US 11,916,612 B2
Mobile terminal and communication quality prediction method
Riichi Kudo, Musashino (JP); Kahoko Takahashi, Musashino (JP); and Kohei Mizuno, Musashino (JP)
Assigned to NIPPON TELEGRAPH AND TELEPHONE CORPORATION, Tokyo (JP)
Appl. No. 17/764,364
Filed by NIPPON TELEGRAPH AND TELEPHONE CORPORATION, Tokyo (JP)
PCT Filed Oct. 1, 2019, PCT No. PCT/JP2019/038691
§ 371(c)(1), (2) Date Mar. 28, 2022,
PCT Pub. No. WO2021/064848, PCT Pub. Date Apr. 8, 2021.
Prior Publication US 2022/0337329 A1, Oct. 20, 2022
Int. Cl. H04W 72/00 (2023.01); H04B 17/391 (2015.01); H04B 17/26 (2015.01); H04B 1/3827 (2015.01)

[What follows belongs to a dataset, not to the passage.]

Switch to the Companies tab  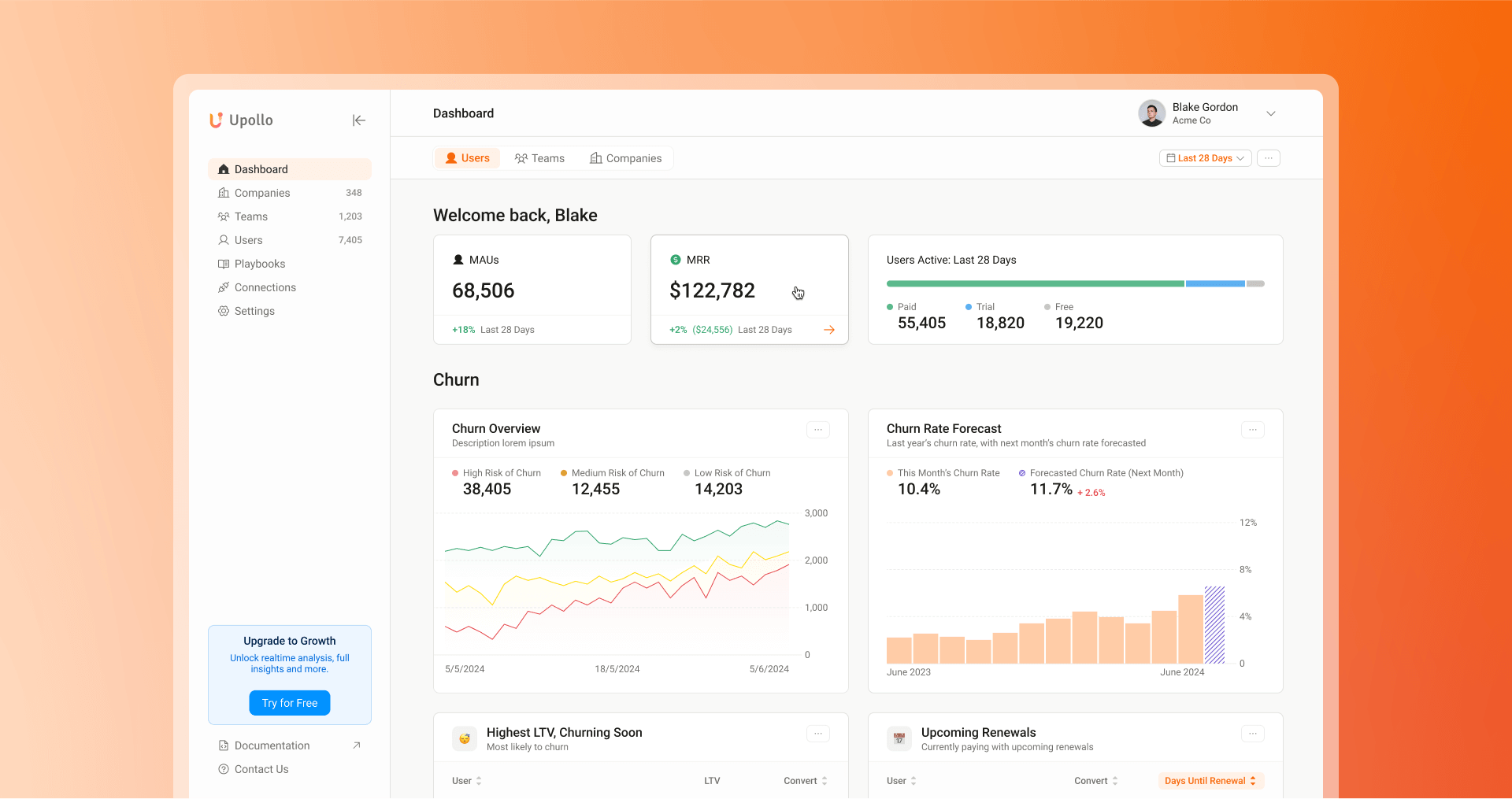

CPC H04B 17/3913 (2015.01) [H04B 1/3827 (2013.01); H04B 17/26 (2015.01)] 5 Claims
OG exemplary drawing
 
1. A mobile terminal for performing wireless communication, comprising:
a processor; and
a storage medium having computer program instructions stored thereon, when executed by the processor, perform to:
measure communication quality of the wireless communication;
generate terminal information consisting of at least one or more of a position, a posture, a motion, control information, camera and sensor information, and past communication information of the mobile terminal;
generate a communication quality model from the terminal information and the measured communication quality of the wireless communication using machine learning, thereby learning a relationship between communication quality of the wireless communication and the terminal information to predict communication quality from current terminal information;
estimate communication quality using the communication quality model;
determine an error between the measured communication quality and the estimated communication quality from the communication quality model;
generate a prediction deviation model from the terminal information and the error between the measured communication quality and the estimated communication quality using machine learning, thereby learning a relationship between the error and the terminal information to predict the error between the measured communication quality and the estimated communication quality from current terminal information; and
estimate the error between the measured communication quality and the estimated communication quality us the prediction deviation model.